“My goodness, where did this forward thinking come from?” Find out why Women & Golf columnist Naga Munchetty thinks the penny has finally dropped in the world of golf.

Berkhamsted Trophy 2020

“My goodness, where did this forward thinking come from?” Find out why Women & Golf columnist Naga Munchetty thinks the penny has finally dropped in the world of golf.

By Charlotte Ibbetson

In a world-first for amateur golf, Berkhamsted Golf Club announced last month that the prestigious Berkhamsted Trophy will now be open to both men and women. With the backing of The R&A and England Golf, the tournament – which will be in its 61st year – will see both sexes compete for the same prize money, as well as World Amateur Golf Ranking® (WAGR®) points.

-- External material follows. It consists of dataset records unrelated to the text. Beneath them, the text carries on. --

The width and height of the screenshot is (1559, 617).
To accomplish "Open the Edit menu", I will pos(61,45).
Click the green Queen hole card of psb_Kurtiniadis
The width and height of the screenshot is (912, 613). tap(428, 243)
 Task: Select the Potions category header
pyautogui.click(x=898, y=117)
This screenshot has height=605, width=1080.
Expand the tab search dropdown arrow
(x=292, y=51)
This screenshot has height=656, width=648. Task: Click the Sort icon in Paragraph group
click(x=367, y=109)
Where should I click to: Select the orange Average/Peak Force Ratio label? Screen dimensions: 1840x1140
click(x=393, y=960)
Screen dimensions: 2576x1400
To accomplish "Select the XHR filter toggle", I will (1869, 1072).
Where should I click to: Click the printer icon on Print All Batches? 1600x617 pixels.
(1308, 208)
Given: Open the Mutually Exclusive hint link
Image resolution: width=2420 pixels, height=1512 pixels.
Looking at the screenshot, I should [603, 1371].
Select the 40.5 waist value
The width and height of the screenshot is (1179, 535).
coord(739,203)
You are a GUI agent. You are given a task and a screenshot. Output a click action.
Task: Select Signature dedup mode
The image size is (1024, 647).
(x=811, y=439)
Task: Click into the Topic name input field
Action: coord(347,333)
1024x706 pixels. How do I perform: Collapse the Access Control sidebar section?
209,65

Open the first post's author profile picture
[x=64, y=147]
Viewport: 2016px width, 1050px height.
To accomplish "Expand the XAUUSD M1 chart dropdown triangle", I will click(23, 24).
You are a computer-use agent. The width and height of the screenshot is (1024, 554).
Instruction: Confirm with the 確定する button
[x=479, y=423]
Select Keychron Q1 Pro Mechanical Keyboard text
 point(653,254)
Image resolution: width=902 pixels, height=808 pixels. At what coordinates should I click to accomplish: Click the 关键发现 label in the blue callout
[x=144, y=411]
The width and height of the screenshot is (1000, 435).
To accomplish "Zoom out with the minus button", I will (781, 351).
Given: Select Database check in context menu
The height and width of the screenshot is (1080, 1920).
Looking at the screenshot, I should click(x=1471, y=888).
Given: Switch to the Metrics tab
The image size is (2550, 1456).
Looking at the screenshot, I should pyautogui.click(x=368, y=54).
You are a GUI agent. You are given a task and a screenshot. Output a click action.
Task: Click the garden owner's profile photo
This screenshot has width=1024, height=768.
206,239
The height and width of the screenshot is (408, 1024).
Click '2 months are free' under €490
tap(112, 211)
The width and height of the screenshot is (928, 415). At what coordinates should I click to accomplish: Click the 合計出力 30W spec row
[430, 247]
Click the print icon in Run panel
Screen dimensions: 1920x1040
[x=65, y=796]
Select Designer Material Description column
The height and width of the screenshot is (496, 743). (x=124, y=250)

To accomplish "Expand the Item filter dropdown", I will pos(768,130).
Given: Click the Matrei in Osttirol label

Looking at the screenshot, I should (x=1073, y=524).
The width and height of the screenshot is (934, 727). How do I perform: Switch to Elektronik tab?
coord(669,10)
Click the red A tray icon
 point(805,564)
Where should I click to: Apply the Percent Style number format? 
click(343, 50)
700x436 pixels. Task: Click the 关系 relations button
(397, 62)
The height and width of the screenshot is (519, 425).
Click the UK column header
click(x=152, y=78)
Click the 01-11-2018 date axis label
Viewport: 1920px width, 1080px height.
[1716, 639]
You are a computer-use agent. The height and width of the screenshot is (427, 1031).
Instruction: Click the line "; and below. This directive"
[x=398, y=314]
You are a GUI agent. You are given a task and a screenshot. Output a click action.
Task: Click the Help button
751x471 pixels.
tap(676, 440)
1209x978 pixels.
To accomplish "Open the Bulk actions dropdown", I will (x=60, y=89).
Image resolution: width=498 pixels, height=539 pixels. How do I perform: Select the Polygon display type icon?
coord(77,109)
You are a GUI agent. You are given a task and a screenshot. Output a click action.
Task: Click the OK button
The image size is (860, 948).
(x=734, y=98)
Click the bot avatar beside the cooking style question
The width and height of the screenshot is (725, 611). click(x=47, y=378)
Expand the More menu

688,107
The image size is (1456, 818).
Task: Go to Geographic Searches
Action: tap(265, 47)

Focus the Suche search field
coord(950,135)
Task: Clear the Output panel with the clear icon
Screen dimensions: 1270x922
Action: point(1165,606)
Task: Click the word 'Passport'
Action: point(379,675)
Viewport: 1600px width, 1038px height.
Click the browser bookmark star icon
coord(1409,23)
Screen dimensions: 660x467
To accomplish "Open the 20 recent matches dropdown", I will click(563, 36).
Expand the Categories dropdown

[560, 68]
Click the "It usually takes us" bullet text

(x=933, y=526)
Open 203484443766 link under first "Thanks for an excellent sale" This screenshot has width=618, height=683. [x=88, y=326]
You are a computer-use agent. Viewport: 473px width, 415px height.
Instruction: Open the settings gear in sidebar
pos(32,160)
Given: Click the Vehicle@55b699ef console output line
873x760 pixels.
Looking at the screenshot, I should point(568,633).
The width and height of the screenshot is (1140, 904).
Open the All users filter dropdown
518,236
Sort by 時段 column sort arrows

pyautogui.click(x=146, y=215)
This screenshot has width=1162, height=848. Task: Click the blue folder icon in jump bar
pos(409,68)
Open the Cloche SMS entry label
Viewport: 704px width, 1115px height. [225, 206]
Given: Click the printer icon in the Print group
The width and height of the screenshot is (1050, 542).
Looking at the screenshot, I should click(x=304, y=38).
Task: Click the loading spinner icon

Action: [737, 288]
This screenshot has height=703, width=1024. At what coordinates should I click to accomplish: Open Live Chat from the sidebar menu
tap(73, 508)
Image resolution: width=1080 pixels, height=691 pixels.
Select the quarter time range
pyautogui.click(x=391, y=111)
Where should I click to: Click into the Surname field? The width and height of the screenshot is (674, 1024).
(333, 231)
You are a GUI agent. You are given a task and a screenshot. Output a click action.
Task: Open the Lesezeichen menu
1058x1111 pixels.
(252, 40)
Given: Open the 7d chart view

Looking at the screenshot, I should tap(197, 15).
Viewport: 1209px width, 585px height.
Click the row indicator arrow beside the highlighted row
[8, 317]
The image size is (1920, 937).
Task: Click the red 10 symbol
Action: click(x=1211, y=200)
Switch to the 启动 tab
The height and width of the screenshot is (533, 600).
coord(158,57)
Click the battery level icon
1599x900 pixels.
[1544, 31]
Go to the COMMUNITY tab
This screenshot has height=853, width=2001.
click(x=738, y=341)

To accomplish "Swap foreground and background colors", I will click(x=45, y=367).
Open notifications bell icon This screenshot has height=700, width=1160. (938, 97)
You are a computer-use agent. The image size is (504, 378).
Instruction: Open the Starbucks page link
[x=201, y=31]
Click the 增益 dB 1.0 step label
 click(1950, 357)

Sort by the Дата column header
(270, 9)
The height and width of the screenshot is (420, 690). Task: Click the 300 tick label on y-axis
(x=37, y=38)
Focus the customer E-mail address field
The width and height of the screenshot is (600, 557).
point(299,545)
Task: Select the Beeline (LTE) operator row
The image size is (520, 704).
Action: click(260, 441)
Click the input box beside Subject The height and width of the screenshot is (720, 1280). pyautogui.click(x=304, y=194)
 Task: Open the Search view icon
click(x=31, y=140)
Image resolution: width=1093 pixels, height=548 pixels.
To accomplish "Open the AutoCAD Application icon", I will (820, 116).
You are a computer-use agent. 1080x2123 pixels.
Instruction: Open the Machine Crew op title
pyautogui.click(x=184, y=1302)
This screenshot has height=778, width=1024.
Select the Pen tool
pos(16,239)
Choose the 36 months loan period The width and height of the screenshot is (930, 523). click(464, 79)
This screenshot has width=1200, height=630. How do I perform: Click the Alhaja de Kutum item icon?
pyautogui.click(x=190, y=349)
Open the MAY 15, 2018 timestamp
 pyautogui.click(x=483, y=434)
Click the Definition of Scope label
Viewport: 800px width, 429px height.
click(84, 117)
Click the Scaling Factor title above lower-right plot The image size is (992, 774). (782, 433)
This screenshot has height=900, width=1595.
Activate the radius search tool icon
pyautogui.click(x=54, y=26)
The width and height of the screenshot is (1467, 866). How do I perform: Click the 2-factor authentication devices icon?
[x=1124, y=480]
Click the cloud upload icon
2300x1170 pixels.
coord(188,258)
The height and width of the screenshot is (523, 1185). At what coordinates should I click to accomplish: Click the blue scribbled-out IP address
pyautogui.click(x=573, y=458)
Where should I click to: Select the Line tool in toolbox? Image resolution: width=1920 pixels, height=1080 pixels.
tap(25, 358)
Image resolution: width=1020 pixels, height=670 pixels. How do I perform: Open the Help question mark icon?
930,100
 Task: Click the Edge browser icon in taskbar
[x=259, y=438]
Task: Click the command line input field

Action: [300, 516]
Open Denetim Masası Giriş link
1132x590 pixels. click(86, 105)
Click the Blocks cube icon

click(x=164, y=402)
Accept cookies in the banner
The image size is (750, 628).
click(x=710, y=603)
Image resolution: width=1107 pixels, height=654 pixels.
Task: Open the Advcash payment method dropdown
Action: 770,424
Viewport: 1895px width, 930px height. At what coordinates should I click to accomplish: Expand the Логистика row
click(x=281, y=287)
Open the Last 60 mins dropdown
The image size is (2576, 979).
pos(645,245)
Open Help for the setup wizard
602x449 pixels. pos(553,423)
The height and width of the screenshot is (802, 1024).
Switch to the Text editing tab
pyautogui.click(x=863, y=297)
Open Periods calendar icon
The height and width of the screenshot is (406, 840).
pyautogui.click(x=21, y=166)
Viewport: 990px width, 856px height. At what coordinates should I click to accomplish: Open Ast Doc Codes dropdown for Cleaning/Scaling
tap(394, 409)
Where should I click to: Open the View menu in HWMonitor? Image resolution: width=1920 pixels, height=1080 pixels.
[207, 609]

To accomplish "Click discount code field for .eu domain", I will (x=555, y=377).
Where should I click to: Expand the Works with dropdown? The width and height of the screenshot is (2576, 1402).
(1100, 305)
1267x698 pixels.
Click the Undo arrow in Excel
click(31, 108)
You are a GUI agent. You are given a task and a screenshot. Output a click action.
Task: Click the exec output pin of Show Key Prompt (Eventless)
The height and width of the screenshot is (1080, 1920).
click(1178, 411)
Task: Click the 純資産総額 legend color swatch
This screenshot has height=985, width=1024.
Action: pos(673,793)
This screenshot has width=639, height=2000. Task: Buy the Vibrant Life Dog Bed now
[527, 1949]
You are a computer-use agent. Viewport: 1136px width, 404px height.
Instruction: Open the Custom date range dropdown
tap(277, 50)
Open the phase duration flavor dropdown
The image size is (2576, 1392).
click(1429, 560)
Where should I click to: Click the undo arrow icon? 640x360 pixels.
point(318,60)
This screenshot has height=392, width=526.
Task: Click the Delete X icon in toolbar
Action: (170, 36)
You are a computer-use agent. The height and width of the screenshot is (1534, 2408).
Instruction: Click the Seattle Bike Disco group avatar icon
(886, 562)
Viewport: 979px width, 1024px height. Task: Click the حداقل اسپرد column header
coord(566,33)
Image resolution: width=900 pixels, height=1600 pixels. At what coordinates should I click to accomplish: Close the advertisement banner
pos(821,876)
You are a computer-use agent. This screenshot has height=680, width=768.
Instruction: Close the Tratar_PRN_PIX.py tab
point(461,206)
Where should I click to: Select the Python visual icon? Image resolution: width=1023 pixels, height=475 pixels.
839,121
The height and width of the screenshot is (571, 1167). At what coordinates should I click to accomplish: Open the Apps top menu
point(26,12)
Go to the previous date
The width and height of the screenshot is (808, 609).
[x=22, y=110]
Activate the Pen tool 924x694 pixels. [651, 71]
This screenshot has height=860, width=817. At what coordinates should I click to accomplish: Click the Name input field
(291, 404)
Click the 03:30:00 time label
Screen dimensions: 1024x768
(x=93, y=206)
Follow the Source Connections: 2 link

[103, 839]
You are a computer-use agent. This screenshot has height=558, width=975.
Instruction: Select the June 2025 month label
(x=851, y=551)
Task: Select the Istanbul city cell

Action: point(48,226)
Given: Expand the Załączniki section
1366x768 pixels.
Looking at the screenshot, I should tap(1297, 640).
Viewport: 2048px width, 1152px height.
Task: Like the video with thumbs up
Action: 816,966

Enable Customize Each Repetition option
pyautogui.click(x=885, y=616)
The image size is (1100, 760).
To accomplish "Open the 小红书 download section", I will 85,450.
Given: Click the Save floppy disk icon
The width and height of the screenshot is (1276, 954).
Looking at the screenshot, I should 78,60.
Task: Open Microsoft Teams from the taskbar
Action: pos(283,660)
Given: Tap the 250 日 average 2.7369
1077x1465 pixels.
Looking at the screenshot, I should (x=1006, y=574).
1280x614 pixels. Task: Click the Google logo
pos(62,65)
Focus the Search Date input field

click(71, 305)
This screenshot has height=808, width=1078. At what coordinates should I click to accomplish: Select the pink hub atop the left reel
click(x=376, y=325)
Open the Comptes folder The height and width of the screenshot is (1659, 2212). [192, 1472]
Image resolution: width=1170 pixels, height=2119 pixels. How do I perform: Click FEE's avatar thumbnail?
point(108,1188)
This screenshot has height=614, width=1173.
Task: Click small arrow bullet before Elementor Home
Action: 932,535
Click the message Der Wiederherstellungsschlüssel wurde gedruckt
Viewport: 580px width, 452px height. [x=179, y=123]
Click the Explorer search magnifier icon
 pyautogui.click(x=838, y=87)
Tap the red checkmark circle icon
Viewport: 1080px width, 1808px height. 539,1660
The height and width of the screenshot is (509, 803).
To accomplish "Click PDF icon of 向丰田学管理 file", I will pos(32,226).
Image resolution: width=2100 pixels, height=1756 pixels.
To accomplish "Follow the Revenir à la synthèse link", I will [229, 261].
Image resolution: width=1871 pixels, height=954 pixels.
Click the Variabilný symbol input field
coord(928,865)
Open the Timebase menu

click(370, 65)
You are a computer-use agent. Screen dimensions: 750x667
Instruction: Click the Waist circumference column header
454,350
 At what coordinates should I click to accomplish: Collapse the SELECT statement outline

“I often champion playing mixed golf, and I can’t actually remember the last game I played when a man wasn’t in my fourball. But it now seems that a renowned men’s amateur event has been transformed and is going to be ... whisper it now, MIXED!” writes Naga Munchetty.

“Has the penny dropped for the amateur golfing world?”

I’ve written a lot about mixed golf over the past few months, and as much as the winds of change have been blowing on the professional circuit for some time, it’s definitely taken the amateur game a while to catch up. My biggest issue with mixed golf is that I don’t think we’ve ever really found the right formula – a way for men and women to truly compete fairly. We’re forever battling with where to tee off from and how many shots to get, and that’s before you start to think about competing for the same prize.

But thanks to a flexible tee system at the Berkhamsted Trophy, both men and women will finally compete on equal footing – or as equal as it can be in the first event of its kind. 

“The 61st tournament has moved into the 21st century and it’s doing so with fair rules on a fabulous course in Hertfordshire … none of this all playing off the same tees nonsense.”

With the support of Elaine Ratcliffe, Captain of the 2020 GB&I Curtis Cup team, the plan for the event is to invite around ten elite amateur women to compete. The idea is that this will smooth the transition into a mixed event, before fully opening the field in years to come. With such a long history and the eyes of the world on the event, Berkhamsted is, for obvious reasons, keen to get it right first time. Do I think it’s a bit of a conservative move? Yes, but ultimately I think it’s fair, and if it sets the event up for success in the future then I’m all for it.

“I was heartened to see the Captain of Berkhamsted, Henry Tse quoted as saying, “it is unsustainable, in the long-term, for golf to continue to keep men and women apart like it has historically done. Too right.”

 “Maybe, just maybe, the sentiment will creep further afield to other golfers’ psyches.”

Here’s hoping Naga. If this event inspires just a handful of golf clubs to change the way they ‘do’ mixed golf, then the golfing world will be a much better place for it. We've already heard about the new Mixed Open at Royal Blackheath Golf Club, which is believed to be the first mixed amateur handicap singles competition in the UK. There, men and women will compete, with their handicaps, on the same course, for the same prize money, at the same time. Could this be the start of the butterfly effect?